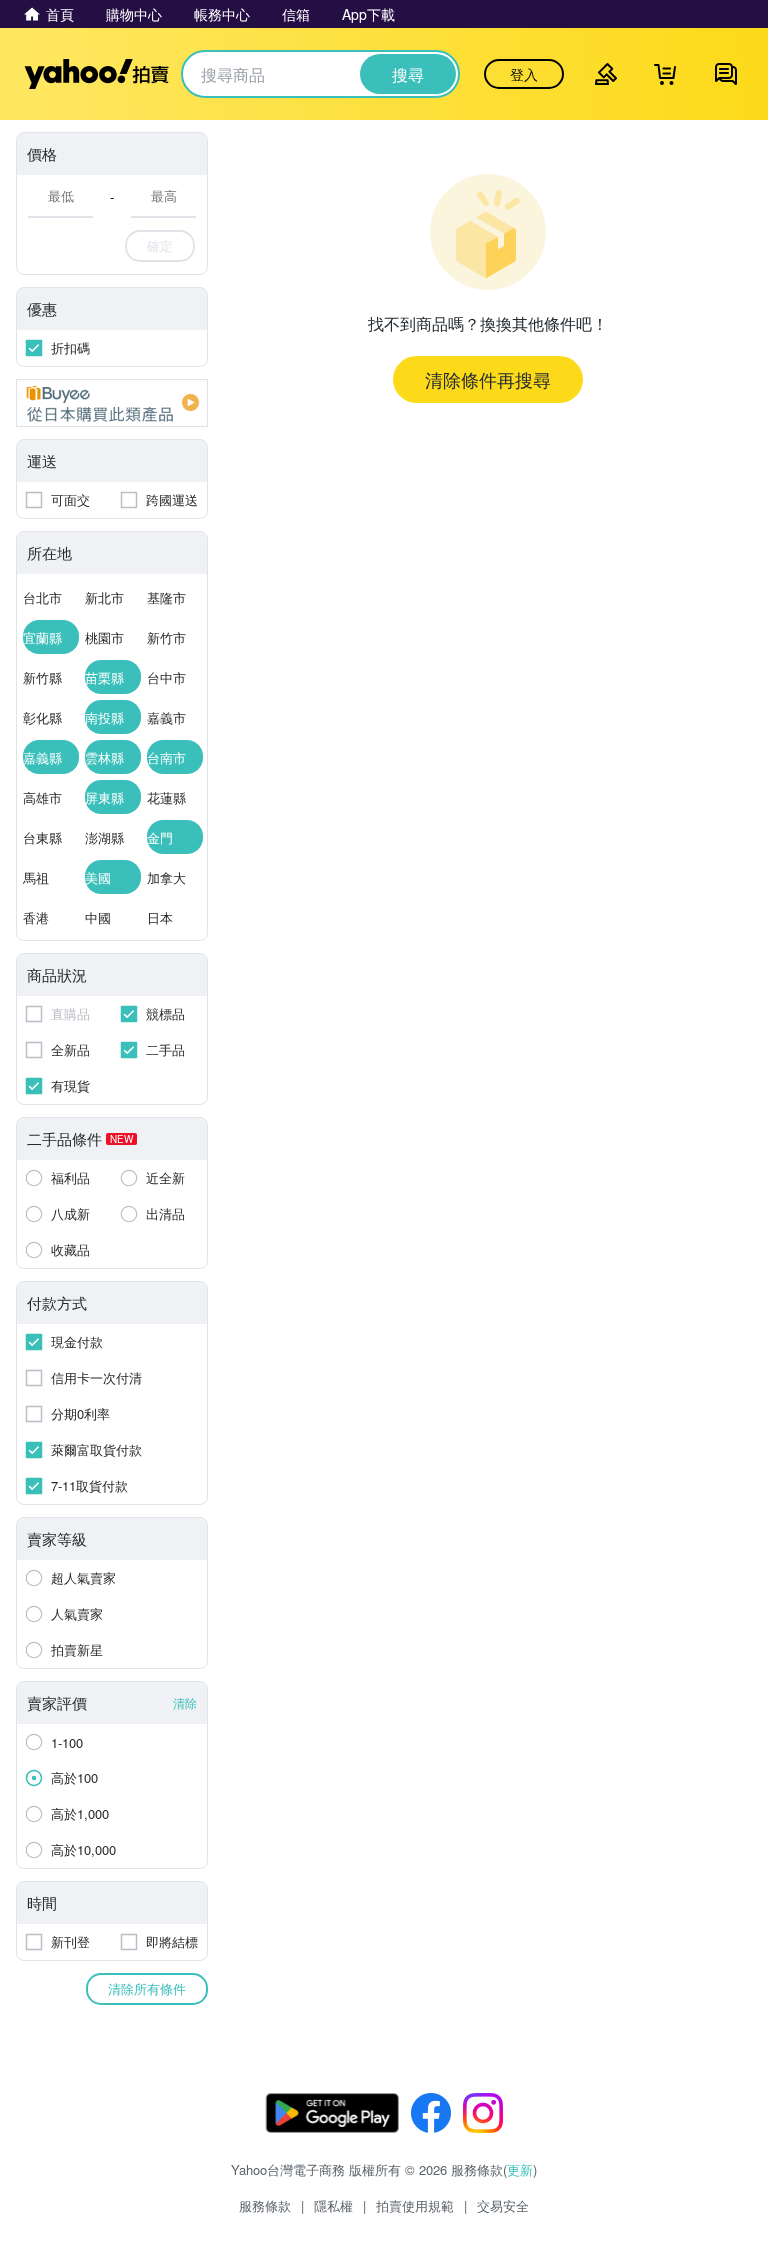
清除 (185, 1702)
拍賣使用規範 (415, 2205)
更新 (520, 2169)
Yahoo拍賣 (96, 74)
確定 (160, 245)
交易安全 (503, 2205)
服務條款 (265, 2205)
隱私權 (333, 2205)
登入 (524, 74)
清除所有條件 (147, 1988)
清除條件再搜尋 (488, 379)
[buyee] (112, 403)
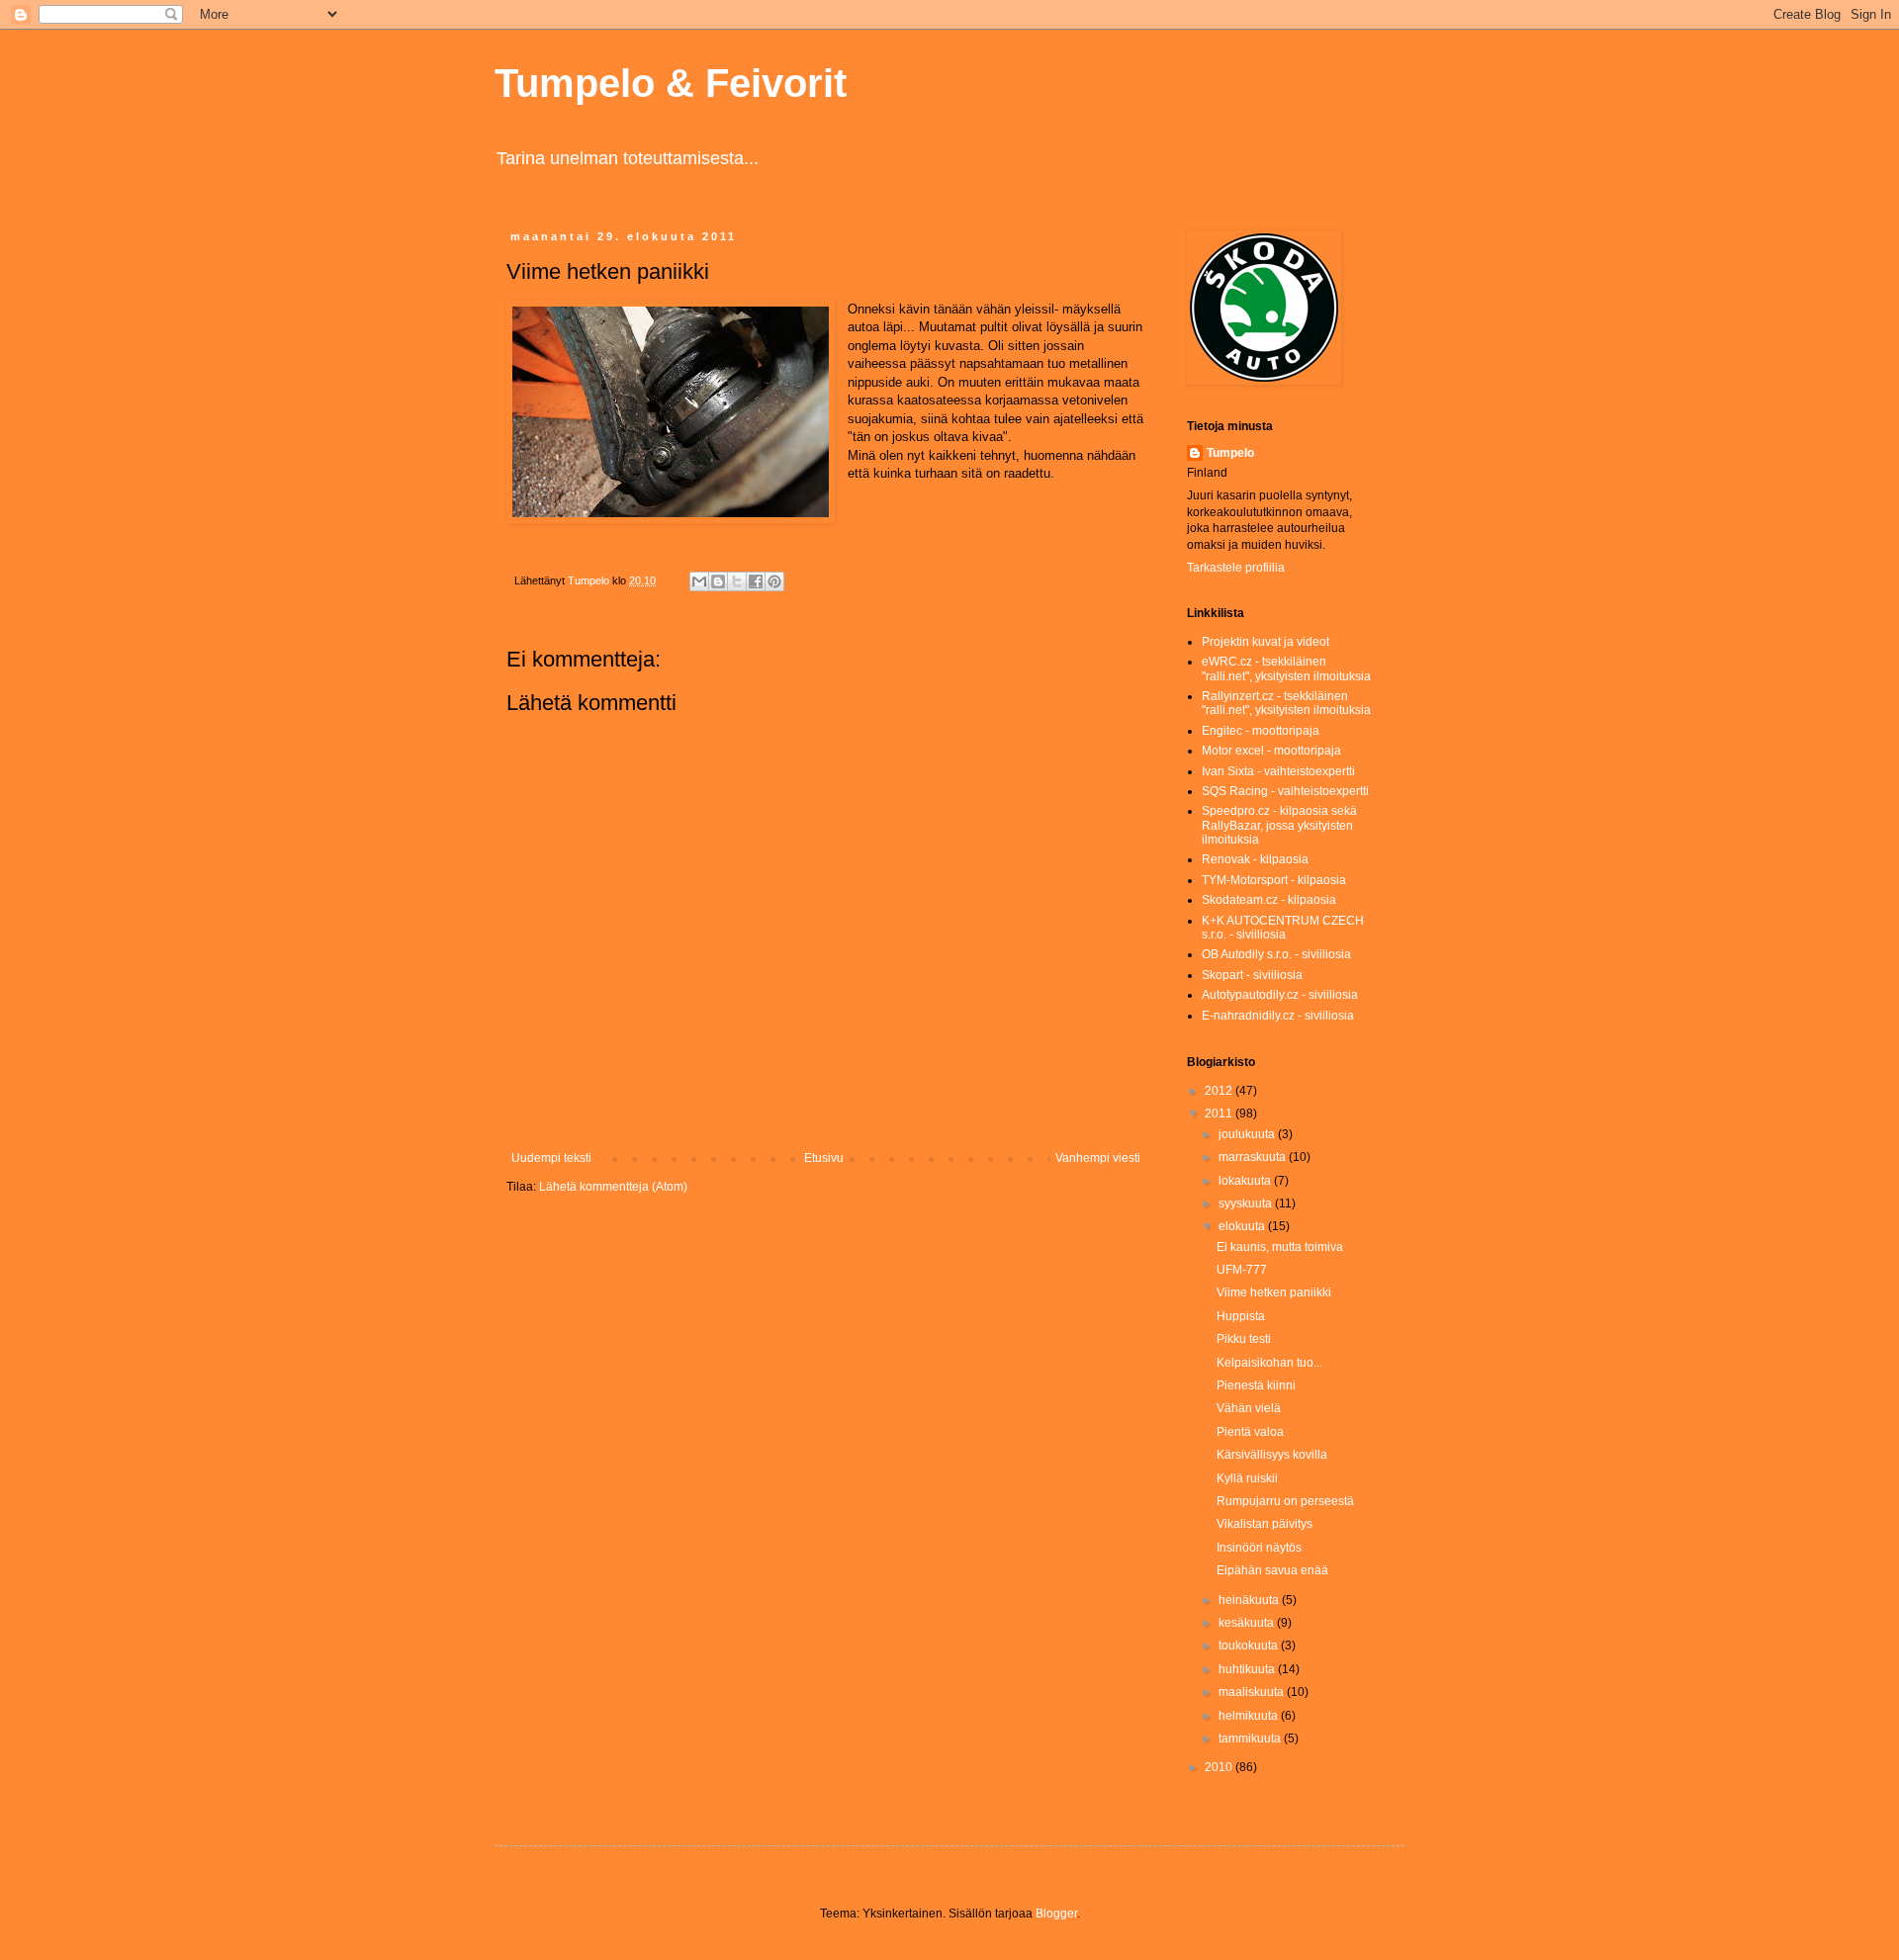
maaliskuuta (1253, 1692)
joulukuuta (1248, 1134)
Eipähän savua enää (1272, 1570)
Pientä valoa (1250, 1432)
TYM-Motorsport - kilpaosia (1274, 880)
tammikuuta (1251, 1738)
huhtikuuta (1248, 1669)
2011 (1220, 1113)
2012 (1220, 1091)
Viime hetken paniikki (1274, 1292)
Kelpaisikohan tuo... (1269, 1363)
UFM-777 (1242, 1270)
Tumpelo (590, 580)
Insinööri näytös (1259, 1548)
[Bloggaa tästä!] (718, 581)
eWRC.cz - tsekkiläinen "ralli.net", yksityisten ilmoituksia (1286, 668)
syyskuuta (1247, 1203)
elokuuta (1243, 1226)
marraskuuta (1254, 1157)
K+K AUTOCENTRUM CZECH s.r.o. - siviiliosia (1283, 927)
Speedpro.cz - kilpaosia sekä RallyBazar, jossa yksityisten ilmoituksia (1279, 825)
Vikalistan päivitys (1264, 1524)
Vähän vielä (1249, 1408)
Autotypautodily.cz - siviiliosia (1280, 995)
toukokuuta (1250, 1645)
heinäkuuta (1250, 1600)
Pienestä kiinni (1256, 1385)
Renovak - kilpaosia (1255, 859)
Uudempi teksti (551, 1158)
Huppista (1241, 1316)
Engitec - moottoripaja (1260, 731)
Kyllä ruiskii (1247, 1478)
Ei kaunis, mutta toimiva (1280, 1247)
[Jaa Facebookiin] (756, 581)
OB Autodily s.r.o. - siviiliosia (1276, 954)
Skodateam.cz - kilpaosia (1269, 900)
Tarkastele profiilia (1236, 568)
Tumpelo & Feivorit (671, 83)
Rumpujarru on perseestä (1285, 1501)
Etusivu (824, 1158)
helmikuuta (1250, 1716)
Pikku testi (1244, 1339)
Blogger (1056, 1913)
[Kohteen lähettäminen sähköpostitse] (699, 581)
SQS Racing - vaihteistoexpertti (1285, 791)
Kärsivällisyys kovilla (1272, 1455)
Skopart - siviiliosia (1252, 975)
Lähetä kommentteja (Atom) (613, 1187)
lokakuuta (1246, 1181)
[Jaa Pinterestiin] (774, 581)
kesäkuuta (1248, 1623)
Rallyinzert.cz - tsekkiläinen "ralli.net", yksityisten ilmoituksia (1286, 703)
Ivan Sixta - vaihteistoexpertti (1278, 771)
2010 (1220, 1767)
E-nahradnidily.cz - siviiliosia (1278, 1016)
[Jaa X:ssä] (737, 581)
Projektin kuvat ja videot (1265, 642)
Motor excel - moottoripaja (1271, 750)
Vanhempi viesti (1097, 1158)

◆ ◆ ◆ ◆

Using the material above, please count the lines in which the word "yksityisten" occurs and give the number with nothing added.

3